## EXERCISE
The needed output is the run of lines below from the one containing "Task: Add Bernard" through the one containing "Click the Work", copied exactly and free of pictures.

## EXERCISE MATERIALS
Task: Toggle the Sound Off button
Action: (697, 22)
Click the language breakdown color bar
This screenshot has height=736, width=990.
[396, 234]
--
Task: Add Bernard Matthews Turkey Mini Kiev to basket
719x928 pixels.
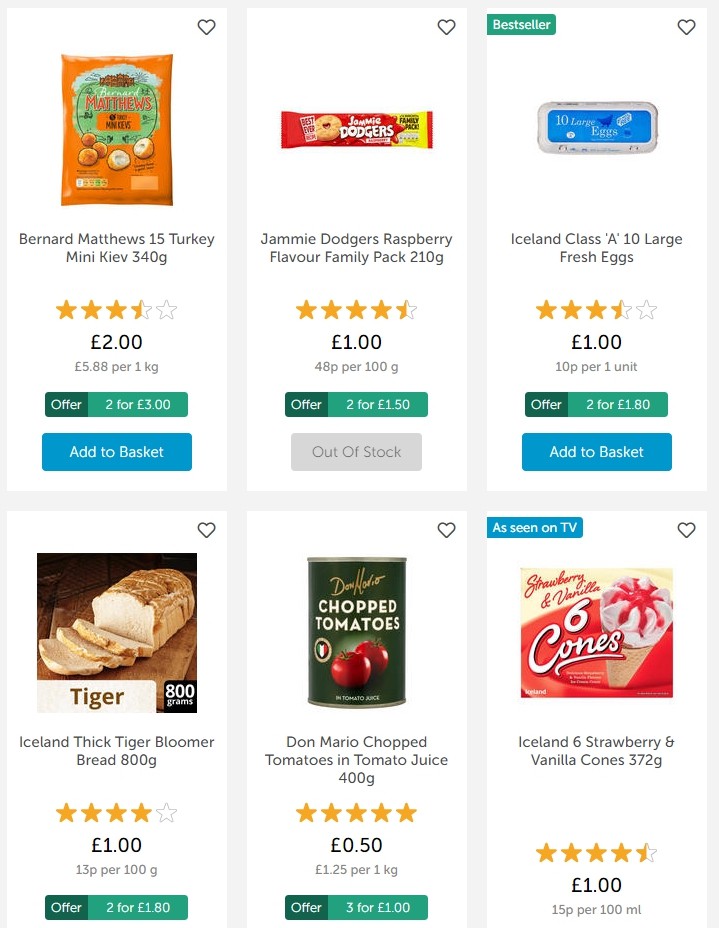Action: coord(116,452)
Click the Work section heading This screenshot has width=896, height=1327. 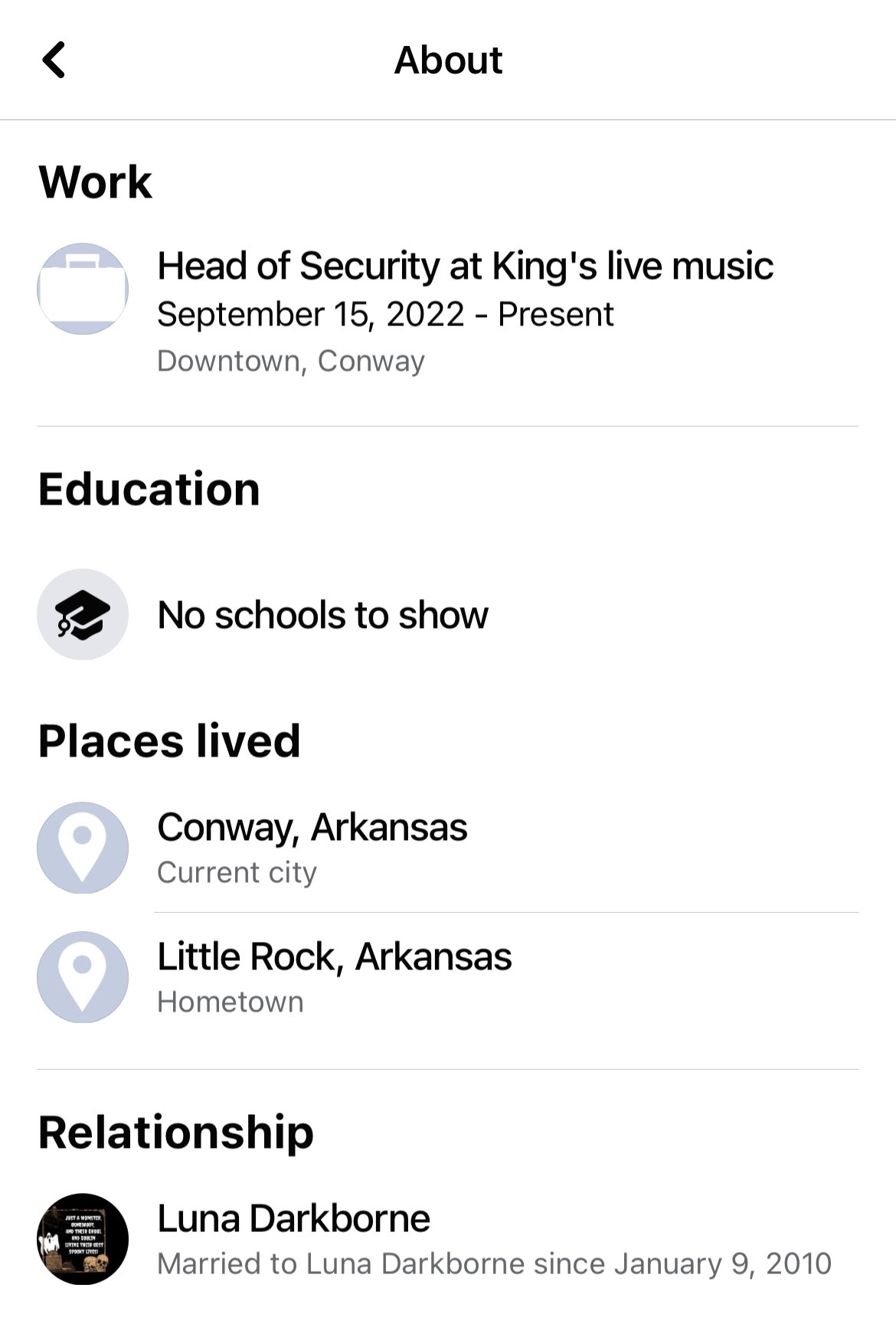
==
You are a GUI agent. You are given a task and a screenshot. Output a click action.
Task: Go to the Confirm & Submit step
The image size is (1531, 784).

## RESPONSE TO THE EXERCISE
Task: Add Bernard Matthews Turkey Mini Kiev to basket
719x928 pixels.
Action: coord(116,452)
Click the Work section heading This screenshot has width=896, height=1327. 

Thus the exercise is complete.